Nor do I snap photos of the mundane stuff that basically every parent deals with: the endless laundry, the tedious coupon-clipping and grocery-planning and shopping with toddlers who want all the things; the diaper-changing and potty-training and toilet-scrubbing; the stupid pointless fights about which spouse is doing what around the house, how to approach something with the kids, who is more tired and why. No one sees me picking up crumbs from crushed Cheerios on the floorboards of my car, unloading the dishwasher, whispering to children over the monitor who have stirred from sleep a lot too early. I don't get out my phone when tears well up in Charlie's eyes as another cough racks her little body, as she watches me pull out her nebulizer and struggles when I position the breathing mask over her scared face. When Emma refuses to wear the outfit I've picked out and screams that she wants a short-sleeved Sofia costume instead and fights me every step of the way as I dress her in fleece jeans and a shirt and a wool sweater to keep her warm in nearly-freezing temps. I am not taking pictures of the nights that someone throws up in their bed at 2:13 AM and Matt and I sleepily deal with changing the sheets, calming and cleaning the toddler, and somehow getting her back to sleep.

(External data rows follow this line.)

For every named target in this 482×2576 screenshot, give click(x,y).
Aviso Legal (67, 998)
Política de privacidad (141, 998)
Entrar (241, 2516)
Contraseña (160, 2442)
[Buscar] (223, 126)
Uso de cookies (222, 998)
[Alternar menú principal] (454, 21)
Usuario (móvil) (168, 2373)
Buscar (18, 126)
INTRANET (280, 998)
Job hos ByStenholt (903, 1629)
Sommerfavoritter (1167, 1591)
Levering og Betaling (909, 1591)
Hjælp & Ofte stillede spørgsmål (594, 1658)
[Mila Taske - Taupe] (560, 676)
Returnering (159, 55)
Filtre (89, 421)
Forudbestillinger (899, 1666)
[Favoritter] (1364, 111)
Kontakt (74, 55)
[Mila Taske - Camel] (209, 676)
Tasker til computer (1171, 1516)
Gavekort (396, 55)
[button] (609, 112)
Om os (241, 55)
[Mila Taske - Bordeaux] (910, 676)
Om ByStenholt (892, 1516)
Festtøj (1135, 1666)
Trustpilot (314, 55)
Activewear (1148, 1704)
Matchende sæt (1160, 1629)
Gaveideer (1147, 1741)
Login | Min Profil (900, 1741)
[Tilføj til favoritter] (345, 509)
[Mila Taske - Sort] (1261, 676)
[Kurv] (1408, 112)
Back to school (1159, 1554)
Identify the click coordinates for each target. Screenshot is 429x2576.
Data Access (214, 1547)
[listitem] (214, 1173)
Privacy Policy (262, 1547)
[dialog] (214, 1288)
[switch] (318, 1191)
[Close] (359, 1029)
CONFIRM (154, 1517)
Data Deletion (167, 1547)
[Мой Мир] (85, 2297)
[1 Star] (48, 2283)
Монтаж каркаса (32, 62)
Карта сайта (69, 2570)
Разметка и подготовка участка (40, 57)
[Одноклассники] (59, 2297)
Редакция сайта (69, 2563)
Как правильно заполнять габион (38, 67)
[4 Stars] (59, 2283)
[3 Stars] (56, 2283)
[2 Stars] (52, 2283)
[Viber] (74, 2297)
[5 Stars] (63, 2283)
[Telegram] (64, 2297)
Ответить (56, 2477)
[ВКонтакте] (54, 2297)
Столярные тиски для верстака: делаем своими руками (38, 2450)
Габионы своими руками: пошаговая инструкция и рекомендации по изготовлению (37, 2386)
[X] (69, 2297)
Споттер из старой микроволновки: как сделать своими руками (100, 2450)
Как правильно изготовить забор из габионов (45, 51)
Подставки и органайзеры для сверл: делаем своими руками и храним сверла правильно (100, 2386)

We all deal with this stuff, or some version of it -- the curveballs life throws when we're least prepared, the rigors of the day-to-day grind, the challenges from changes to our routines. And the hard parts, the boring things, all those pictures left untaken and life unposted: they are as real as our best adventures. Maybe more so. But they usually aren't online.
The stories of our lives -- as told through status updates and pins and photographs -- are incomplete. Yet it is all too easy to forget that what we see are simply snapshots, moments in time, titles to the chapters of people's lives. We are sometimes too quick to compare our own accomplishments with those of someone else; to feel guilty about something we did or didn't do with our kids; to think our clothes or our homes or our lives just don't measure up. We forget that we are only seeing part of the picture.
That we are missing so much of the rest.